Hawkins has received numerous military honors, including the Joint Service Commendation Medal, Army Achievement Medal, Army Good Conduct Medal, National Defense Service Medal, Afghanistan Campaign Medal, Global War on Terrorism Service Medal, Army Service Ribbon, Overseas Service Ribbon and Presidential Unit Citation.

Posthumously, he was awarded the Bronze Star Medal, Meritorious Service Medal and Purple Heart.

He is survived by his wife, Brittanie Hawkins, of Lansing, Kan., and his parents, Roy and Shelia Hawkins, of Carlisle.

Hawkins' death comes as the partial government shutdown has halted benefits for families of military personnel killed in action. The families of Hawkins and the three others slain in the attack won't get death benefits that include a $100,000 payment, housing allowance or help with burial expenses.

The Defense Department "does not currently have the authority to pay death gratuities for the survivors of service members killed in action – typically a cash payment of $100,000 paid within three days of the death of a service member," according to the Pentagon.

White House Press Secretary Jay Carney said this afternoon that the administration expects the problem to be resolved today.

Pennsylvania Republican Rep. Lou Barletta is a co-sponsor of a House bill to make appropriations available for death benefits during the shutdown.

"Brave men and women like Sgt. Hawkins are risking their lives every day so that we may continue to enjoy our freedoms in the United States of America. Sadly, many end up making the ultimate sacrifice so that others may breathe free," Barletta said in a statement. "Their families and loved ones should not be forgotten in such difficult times, simply because Congress is still ironing out its differences."

The situation has already caused hardship for military families, however.

Shannon Collins -- the mother of 19-year-old Lance Cpl.
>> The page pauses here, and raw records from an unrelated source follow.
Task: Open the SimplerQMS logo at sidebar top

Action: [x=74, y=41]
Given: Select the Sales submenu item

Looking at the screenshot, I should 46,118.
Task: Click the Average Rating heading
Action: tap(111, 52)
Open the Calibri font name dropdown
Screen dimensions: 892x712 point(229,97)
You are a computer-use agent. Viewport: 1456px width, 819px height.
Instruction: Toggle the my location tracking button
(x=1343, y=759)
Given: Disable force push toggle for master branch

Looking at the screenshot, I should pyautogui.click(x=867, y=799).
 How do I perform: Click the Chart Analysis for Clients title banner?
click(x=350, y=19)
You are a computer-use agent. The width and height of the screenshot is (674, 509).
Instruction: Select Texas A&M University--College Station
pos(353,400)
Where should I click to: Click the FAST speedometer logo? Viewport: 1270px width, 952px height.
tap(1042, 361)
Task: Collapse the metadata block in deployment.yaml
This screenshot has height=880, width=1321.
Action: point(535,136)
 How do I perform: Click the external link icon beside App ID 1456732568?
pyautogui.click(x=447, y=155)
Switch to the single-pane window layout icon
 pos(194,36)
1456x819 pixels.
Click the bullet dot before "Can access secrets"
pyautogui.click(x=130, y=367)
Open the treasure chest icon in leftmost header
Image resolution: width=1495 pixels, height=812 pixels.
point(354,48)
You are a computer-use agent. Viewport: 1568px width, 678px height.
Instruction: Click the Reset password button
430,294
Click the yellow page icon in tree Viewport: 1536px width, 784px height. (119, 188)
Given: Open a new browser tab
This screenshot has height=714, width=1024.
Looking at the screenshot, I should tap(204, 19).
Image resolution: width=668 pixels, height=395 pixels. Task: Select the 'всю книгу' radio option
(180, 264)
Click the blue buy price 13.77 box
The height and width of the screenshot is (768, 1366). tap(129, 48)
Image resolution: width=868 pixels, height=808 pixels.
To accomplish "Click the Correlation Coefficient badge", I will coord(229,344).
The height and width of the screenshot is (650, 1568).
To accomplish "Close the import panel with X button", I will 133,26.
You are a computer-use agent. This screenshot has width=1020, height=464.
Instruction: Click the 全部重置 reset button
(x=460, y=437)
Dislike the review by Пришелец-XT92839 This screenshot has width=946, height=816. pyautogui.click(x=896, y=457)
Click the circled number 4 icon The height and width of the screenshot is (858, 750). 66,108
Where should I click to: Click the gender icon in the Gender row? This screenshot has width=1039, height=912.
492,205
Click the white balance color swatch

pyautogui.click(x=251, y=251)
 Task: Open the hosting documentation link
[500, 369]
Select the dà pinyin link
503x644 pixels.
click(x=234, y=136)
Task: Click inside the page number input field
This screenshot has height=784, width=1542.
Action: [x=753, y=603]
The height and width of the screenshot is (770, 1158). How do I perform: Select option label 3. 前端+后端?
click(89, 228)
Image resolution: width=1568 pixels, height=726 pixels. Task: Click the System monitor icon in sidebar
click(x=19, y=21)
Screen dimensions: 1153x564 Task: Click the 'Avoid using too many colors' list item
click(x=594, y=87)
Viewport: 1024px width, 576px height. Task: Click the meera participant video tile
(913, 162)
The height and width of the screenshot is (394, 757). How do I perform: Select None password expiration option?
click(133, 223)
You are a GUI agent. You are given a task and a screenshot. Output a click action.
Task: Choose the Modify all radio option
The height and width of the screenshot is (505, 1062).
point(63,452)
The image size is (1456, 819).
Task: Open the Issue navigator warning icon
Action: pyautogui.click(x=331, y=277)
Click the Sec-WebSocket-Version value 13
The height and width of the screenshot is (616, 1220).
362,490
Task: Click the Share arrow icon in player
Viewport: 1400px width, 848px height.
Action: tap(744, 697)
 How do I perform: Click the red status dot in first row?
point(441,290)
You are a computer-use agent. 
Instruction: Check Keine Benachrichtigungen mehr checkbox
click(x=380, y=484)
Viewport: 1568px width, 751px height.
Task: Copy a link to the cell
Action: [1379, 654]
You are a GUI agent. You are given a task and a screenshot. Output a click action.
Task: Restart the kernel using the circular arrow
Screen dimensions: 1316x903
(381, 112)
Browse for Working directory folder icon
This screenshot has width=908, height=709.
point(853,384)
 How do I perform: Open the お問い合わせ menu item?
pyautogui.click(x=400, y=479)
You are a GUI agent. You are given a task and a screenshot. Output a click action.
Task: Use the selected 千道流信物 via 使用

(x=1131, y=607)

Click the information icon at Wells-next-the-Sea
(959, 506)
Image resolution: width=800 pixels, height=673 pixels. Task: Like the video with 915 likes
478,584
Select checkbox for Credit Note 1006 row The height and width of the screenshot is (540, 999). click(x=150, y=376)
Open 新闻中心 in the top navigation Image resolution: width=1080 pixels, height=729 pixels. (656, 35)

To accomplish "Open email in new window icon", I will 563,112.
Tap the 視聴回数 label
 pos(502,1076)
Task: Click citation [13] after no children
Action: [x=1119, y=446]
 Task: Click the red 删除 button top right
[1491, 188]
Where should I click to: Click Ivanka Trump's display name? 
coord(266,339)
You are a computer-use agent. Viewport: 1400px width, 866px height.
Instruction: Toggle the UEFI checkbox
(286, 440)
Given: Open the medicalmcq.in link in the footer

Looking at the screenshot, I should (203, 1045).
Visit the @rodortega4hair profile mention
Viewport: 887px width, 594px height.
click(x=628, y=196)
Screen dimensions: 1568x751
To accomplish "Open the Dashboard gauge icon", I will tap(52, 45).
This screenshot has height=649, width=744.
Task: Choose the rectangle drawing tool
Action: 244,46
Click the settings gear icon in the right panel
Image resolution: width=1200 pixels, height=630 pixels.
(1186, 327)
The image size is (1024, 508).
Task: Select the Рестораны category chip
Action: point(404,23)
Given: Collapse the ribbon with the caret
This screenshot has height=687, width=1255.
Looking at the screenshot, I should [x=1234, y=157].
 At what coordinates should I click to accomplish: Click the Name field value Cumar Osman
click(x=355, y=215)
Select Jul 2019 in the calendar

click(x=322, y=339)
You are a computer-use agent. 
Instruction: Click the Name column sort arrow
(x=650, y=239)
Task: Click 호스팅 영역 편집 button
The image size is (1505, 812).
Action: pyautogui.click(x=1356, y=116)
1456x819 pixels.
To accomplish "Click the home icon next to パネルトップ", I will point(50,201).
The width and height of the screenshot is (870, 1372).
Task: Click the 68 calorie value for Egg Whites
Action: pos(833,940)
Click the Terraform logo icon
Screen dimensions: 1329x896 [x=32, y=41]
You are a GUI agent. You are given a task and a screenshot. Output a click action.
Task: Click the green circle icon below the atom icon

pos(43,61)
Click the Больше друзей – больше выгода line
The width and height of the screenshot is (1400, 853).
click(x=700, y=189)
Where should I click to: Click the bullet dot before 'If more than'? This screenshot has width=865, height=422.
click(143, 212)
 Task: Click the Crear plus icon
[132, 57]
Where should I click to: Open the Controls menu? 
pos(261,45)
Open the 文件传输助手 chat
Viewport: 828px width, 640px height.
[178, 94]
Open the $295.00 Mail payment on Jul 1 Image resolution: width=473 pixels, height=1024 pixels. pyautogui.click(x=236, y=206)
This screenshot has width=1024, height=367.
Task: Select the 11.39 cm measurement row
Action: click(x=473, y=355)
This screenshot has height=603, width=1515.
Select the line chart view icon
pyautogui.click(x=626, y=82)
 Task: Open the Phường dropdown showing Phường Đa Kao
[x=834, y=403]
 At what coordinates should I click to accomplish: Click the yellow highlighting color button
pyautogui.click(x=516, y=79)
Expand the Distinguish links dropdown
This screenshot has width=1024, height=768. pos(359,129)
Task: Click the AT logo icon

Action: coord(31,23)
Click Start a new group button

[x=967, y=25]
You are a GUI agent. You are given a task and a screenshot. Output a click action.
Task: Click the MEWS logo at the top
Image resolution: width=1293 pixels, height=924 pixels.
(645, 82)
James Collins, who was killed in a separate attack this weekend in Afghanistan, told NBC that the "government is hurting the wrong people" but delaying the death benefits.

"Families shouldn't have to worry about how they're going to bury their child," she said. "Families shouldn't have to worry about how they're going to feed their family if they don't go to work this week."

Defense Secretary Chuck Hagel is traveling to the Delaware base for the arrival of their remains, an unusual move for the country's top defense official, according to the Associated Press.